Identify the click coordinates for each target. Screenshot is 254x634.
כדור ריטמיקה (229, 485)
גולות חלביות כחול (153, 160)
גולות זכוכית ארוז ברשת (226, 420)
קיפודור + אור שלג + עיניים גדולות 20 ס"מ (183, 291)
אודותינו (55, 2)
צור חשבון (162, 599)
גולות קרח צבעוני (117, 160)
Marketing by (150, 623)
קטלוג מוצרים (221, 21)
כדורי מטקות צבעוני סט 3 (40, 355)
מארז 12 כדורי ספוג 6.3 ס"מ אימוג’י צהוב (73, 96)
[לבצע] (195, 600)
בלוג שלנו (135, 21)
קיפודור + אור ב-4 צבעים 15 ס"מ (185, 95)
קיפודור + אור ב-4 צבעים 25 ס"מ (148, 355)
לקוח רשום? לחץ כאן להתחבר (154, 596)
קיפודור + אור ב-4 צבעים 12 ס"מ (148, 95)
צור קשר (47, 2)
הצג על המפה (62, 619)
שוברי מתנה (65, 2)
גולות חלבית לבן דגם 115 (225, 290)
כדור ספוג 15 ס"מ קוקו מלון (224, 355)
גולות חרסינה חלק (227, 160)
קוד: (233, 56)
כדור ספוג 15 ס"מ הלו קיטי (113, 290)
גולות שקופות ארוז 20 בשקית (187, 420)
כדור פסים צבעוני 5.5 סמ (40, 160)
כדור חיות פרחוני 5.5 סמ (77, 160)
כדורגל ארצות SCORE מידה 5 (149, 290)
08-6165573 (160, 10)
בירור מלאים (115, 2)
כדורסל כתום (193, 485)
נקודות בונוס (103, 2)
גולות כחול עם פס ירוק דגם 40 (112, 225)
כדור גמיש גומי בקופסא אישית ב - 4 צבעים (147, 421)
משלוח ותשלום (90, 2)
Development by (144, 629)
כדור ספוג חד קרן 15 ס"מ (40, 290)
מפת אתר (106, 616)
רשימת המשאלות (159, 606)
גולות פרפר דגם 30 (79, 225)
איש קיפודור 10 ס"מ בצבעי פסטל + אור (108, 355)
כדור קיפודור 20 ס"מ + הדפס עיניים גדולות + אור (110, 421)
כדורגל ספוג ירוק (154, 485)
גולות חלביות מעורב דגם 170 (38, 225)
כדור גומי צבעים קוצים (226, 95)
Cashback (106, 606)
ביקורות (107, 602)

• [To be done]: Copy out the listing verbatim, from the line containing "קיפודור + אור שלג" through the final line.

• [Full solution]:
קיפודור + אור שלג + עיניים גדולות 20 ס"מ (183, 291)
אודותינו (55, 2)
צור חשבון (162, 599)
גולות קרח צבעוני (117, 160)
Marketing by (150, 623)
קטלוג מוצרים (221, 21)
כדורי מטקות צבעוני סט 3 (40, 355)
מארז 12 כדורי ספוג 6.3 ס"מ אימוג’י צהוב (73, 96)
[לבצע] (195, 600)
בלוג שלנו (135, 21)
קיפודור + אור ב-4 צבעים 15 ס"מ (185, 95)
קיפודור + אור ב-4 צבעים 25 ס"מ (148, 355)
לקוח רשום? לחץ כאן להתחבר (154, 596)
קיפודור + אור ב-4 צבעים 12 ס"מ (148, 95)
צור קשר (47, 2)
הצג על המפה (62, 619)
שוברי מתנה (65, 2)
גולות חלבית לבן דגם 115 (225, 290)
כדור ספוג 15 ס"מ קוקו מלון (224, 355)
גולות חרסינה חלק (227, 160)
קוד: (233, 56)
כדור ספוג 15 ס"מ הלו קיטי (113, 290)
גולות שקופות ארוז 20 בשקית (187, 420)
כדור פסים צבעוני 5.5 סמ (40, 160)
כדור חיות פרחוני 5.5 סמ (77, 160)
כדורגל ארצות SCORE מידה 5 (149, 290)
08-6165573 (160, 10)
בירור מלאים (115, 2)
כדורסל כתום (193, 485)
נקודות בונוס (103, 2)
גולות כחול עם פס ירוק דגם 40 (112, 225)
כדור גמיש גומי בקופסא אישית ב - 4 צבעים (147, 421)
משלוח ותשלום (90, 2)
Development by (144, 629)
כדור ספוג חד קרן 15 ס"מ (40, 290)
מפת אתר (106, 616)
רשימת המשאלות (159, 606)
גולות פרפר דגם 30 (79, 225)
איש קיפודור 10 ס"מ בצבעי פסטל + אור (108, 355)
כדור קיפודור 20 ס"מ + הדפס עיניים גדולות + אור (110, 421)
כדורגל ספוג ירוק (154, 485)
גולות חלביות מעורב דגם 170 (38, 225)
כדור גומי צבעים קוצים (226, 95)
Cashback (106, 606)
ביקורות (107, 602)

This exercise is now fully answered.